How do you explore the effects of financial toxicity?
I had a dataset of videos from another study of patient and oncologist treatment discussions, and we got a grant to re-analyze those video data for financial discussions. We looked at 103 interactions at outpatient clinics at two urban cancer centers in Detroit, including a National Cancer Institute-designated Comprehensive Cancer Center. All of the patients were African-American, and most of them were low-income. Household incomes were less than $20,000 per year for 42 percent of our subjects.
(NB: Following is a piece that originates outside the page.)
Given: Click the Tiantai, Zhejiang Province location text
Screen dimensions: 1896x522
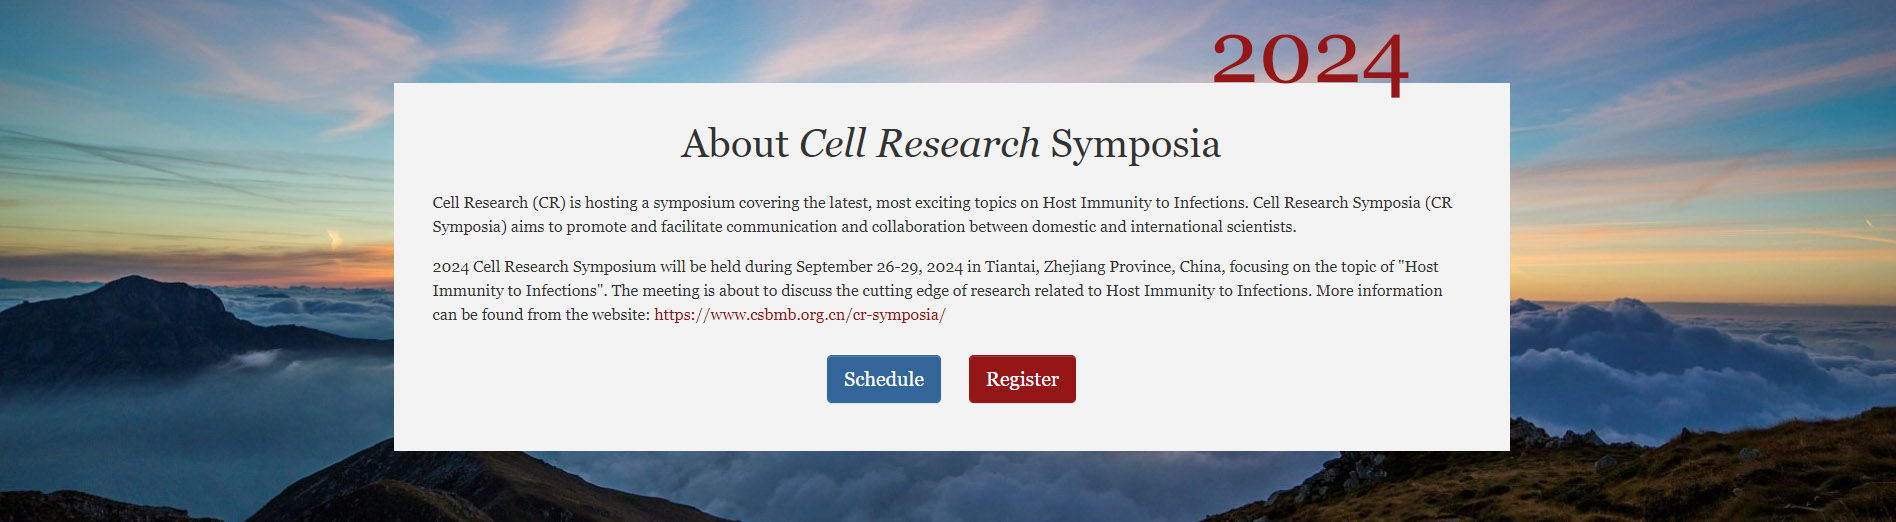Looking at the screenshot, I should pyautogui.click(x=1078, y=267).
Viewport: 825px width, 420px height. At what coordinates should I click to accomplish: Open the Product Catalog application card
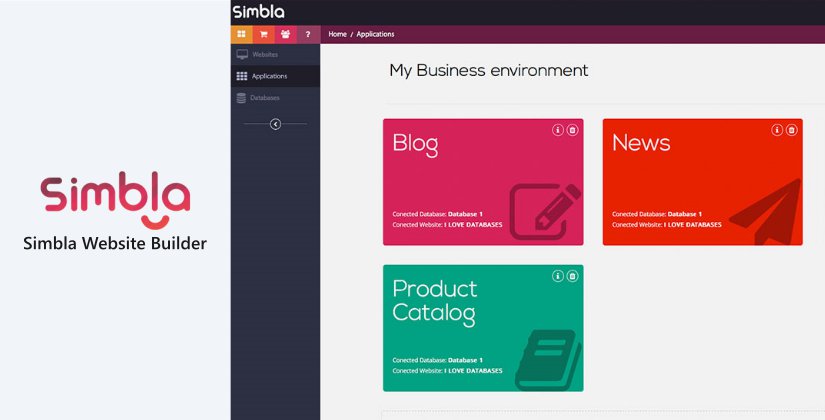coord(482,330)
We developed a coding system to measure the presence and nature of financial discussions and how long they lasted. As we reviewed the videos, we noted who initiated the discussion and what was said. We defined “cost” really broadly, to include mention of taking time off work, co-payments, insurance, losing a job, even parking.
What sorts of costs were these patients facing?
I was really struck by how much patients were worried about indirect costs, like taking time off from work for treatment. If you’re a low-income person working for an hourly wage and you take off one day for chemo, that’s 20 percent of your weekly income left unearned. That’s a big deal. And parking and transportation can be expensive. If you’re on a tight budget, parking and transportation costs can be a real issue.